Tâches à réaliser:
• 1. Dans l'article sur les retraites au Maroc, reprenez le passage allant de « Dans le secteur » à « l’évolution des salaires. » en renommant « Caisse Marocaine des Retraites » en « CMR ».
• 2. Écrivez la suite de l'article sur les retraites au Maroc, à partir de sa dernière phrase.

Document source:
Accueil Maroc Pensions, cotisants, réserves : la mécanique du système marocain selon l’ACAPS

Pensions, cotisants, réserves : la mécanique du système marocain selon l’ACAPS

Pensions, cotisants, réserves : la mécanique du système marocain selon l'ACAPS

Le paysage des retraites au Maroc, selon le dernier rapport dressé par l’Autorité de Contrôle des Assurances et de la Prévoyance Sociale (ACAPS), se caractérise par une organisation éclatée entre plusieurs régimes couvrant aussi bien les secteurs public que privé. Chaque caisse fonctionne selon ses propres règles, avec des modalités distinctes de cotisation et de calcul des pensions. Cette architecture complexe, déjà fragilisée, est aujourd’hui confrontée à des déséquilibres croissants.

Dans le secteur public, la Caisse Marocaine des Retraites administre les pensions des fonctionnaires de l’État, des collectivités locales et d’établissements publics. Ce régime, fondé sur un modèle de répartition, prend en compte la durée de service et la moyenne des salaires perçus durant les huit dernières années d’activité. Depuis 2016, l’âge légal de départ y est relevé progressivement jusqu’à 63 ans. En parallèle, le Régime Collectif d’Allocation de Retraite couvre une autre frange du personnel public, avec un calcul de la pension basé sur l’ensemble de la carrière et une revalorisation liée à l’évolution des salaires.

Données enregistrées:

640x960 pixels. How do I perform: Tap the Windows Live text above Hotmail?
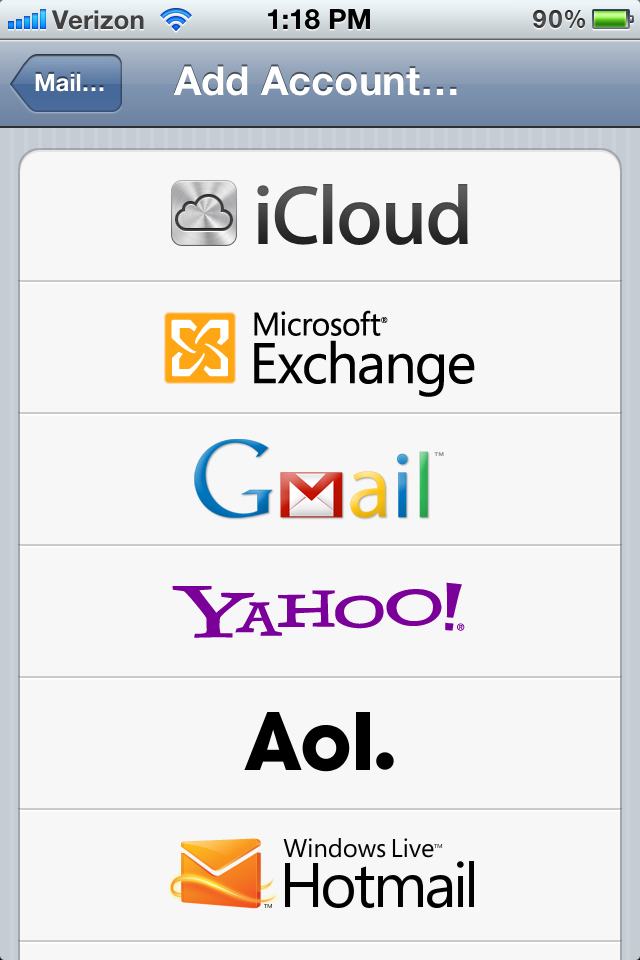[x=363, y=848]
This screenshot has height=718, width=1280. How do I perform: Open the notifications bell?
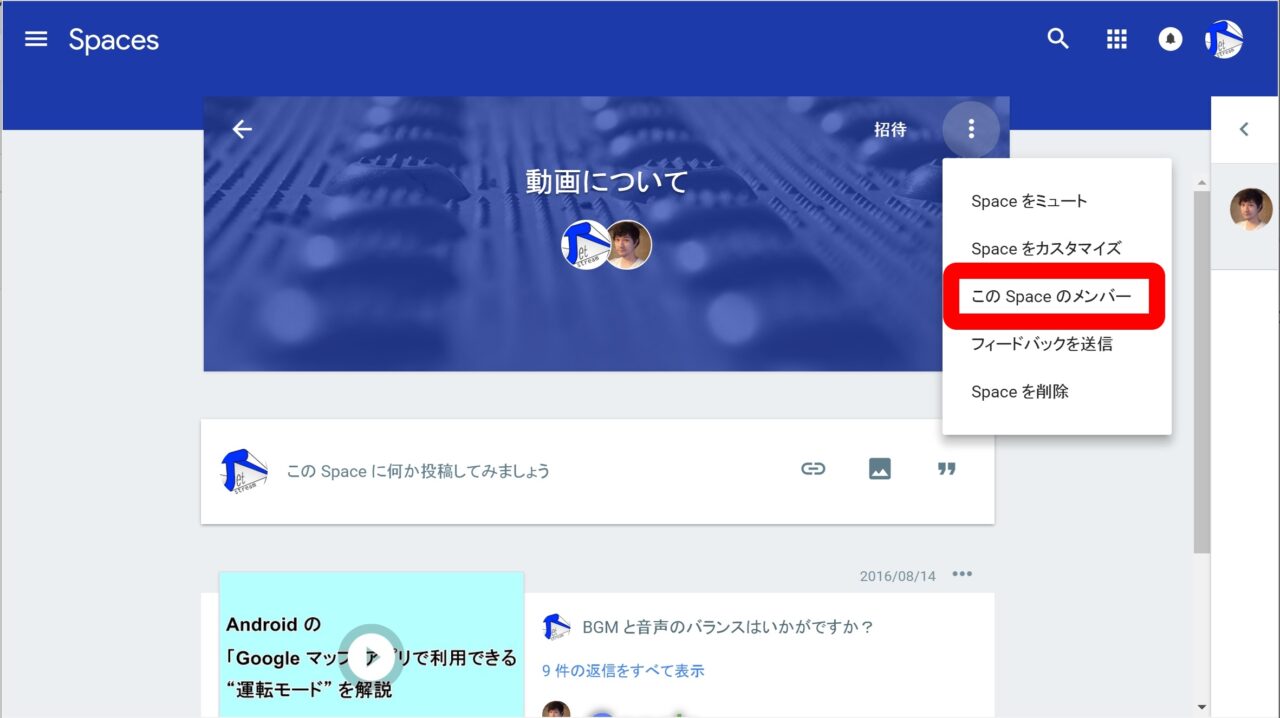coord(1170,40)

Résultats successifs:
• 1.
Dans le secteur public, la CMR administre les pensions des fonctionnaires de l’État, des collectivités locales et d’établissements publics. Ce régime, fondé sur un modèle de répartition, prend en compte la durée de service et la moyenne des salaires perçus durant les huit dernières années d’activité. Depuis 2016, l’âge légal de départ y est relevé progressivement jusqu’à 63 ans. En parallèle, le Régime Collectif d’Allocation de Retraite couvre une autre frange du personnel public, avec un calcul de la pension basé sur l’ensemble de la carrière et une revalorisation liée à l’évolution des salaires.

• 2.
Dans le privé, les salariés sont rattachés à la Caisse Nationale de Sécurité Sociale, qui applique également un modèle par répartition, avec un départ fixé à 60 ans. La pension y dépend des salaires déclarés et du total des jours cotisés. Un dispositif complémentaire existe via la CIMR, initialement destiné aux entreprises, mais qui s’est ouvert aux travailleurs indépendants depuis 2017. Ce régime hybride combine répartition et capitalisation.

D’autres régimes spécifiques coexistent, notamment pour certaines professions libérales ou organismes publics comme Bank Al-Maghrib ou l’ONEE, disposant de systèmes internes adaptés à leur statut.

Cette pluralité s’accompagne de déséquilibres croissants. Le vieillissement de la population, l’allongement de la durée de vie et la baisse du ratio actifs/retraités menacent la pérennité du système. En deux décennies, ce ratio est passé de 6,5 à 2,1 pour le régime civil de la CMR, et à 1,3 pour le RCAR. D’ici à 2031 pour la CMR, 2036 pour la CNSS, et 2052 pour le RCAR, les réserves seraient entièrement épuisées si rien n’est fait.

À cette pression démographique s’ajoute l’ampleur du travail informel. Moins de la moitié des actifs marocains sont aujourd’hui couverts par un régime de retraite, laissant des millions de personnes sans filet pour leur vieillesse. Le problème dépasse les enjeux budgétaires : le maintien du pouvoir d’achat des retraités devient un défi majeur, surtout dans un contexte où la revalorisation des pensions reste l’exception, comme c’est le cas au RCAR.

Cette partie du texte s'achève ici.